In The Joy of the Gospel, Pope Francis, says, “The Christ is the Eternal Gospel, and His riches and beauty are inexhaustible. He is…” — I love this expression— “… He is forever young.”
The youthfulness of Christ is inexhaustible and the constant source of newness for us is that we’re to be forever young in our hearts. Everything else and our bodies are going to breakdown, but our hearts are to be forever young.
Then Pope Francis quotes St. John of The Cross, “The thicket of God’s wisdom and knowledge is so deep and so broad that the soul, however much it has come to know of it, can always penetrate deeper within it.”
We can always go deeper. So as St. John Paul II called us at the turn of the millennium, to “launch out into the deep.” We must never cease launch out into the deep. We can always go deeper because there will always be new depths.
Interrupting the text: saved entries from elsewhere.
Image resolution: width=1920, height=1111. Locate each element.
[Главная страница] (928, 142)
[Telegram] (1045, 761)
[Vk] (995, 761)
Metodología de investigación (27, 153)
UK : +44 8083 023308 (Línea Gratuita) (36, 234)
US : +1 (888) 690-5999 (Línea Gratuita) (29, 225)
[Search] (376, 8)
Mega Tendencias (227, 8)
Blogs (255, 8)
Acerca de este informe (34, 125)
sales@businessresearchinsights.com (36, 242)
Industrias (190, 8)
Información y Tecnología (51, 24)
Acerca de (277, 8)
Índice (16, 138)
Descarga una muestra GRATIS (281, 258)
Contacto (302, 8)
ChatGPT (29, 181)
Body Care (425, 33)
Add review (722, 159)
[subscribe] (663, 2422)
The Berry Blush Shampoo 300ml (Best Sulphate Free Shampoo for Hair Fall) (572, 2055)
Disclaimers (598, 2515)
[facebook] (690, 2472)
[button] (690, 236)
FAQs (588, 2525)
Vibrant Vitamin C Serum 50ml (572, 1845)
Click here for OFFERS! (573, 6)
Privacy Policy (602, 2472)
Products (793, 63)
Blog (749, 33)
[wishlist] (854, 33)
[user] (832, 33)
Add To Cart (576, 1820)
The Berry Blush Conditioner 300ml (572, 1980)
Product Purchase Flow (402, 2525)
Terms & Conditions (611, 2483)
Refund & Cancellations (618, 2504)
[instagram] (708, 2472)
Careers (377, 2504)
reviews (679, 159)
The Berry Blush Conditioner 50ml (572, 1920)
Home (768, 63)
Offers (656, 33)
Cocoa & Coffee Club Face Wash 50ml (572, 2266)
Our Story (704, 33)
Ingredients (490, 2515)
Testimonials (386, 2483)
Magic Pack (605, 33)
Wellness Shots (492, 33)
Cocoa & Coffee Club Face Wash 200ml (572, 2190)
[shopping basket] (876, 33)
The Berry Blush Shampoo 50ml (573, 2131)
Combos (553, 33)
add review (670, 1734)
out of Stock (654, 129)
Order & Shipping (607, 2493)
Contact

And hopefully our hearts will always burn brighter, and always burn with more fire.
Pope Francis continues with this idea of freshness when he says, “He [Christ] is always able to renew our lives, and our communities, and even if the Christian message has known periods of darkness and ecclesial weakness, it will never grow old.”
There’s always going to be a perennial youthfulness and power in the Gospel. We’ve heard it before, a thousand times, the Gospel is always fresh, and new. Similarly, in referring to God as Beauty, St. Augustine said: “O Beauty ever ancient, and ever new. Late have I loved You.” God is Beauty ever ancient and ever new.
Pope Francis continues, “Jesus can also break through the dull categories within which we would enclose him.” We want to put Jesus and God in a little box that we’re comfortable with, and we want to try to be able to figure everything all out. Jesus wants to get out of all of our boxes, to knock our socks off, and expand our horizons.
Pope Francis says, “He constantly amazes us by His divine creativity” — this is Spirit-laced language. He continues, that we must “return to the source and recover the original freshness of the Gospel…” and the focus of the Gospel is God, and not us. In other words, as St. John says in his letter, it’s not that we have loved God; God has first loved us. The focus of the Gospel is God’s initiative, God coming down from Heaven.
It’s not our seeking and looking for Him, it’s Him seeking and looking for us! And God expresses that there is no extreme that He will not take — by becoming Incarnate in order to rescue us. He does this to the point of the scandal of the Creator entering into his own creation and taking on our own weakness!
He was born in poor circumstances, not in a palace, but in utter poverty. The scandal of the Incarnation is that God is so humble, that he would become so small and take on all our vulnerability to the point of becoming an infant. There is nothing like this.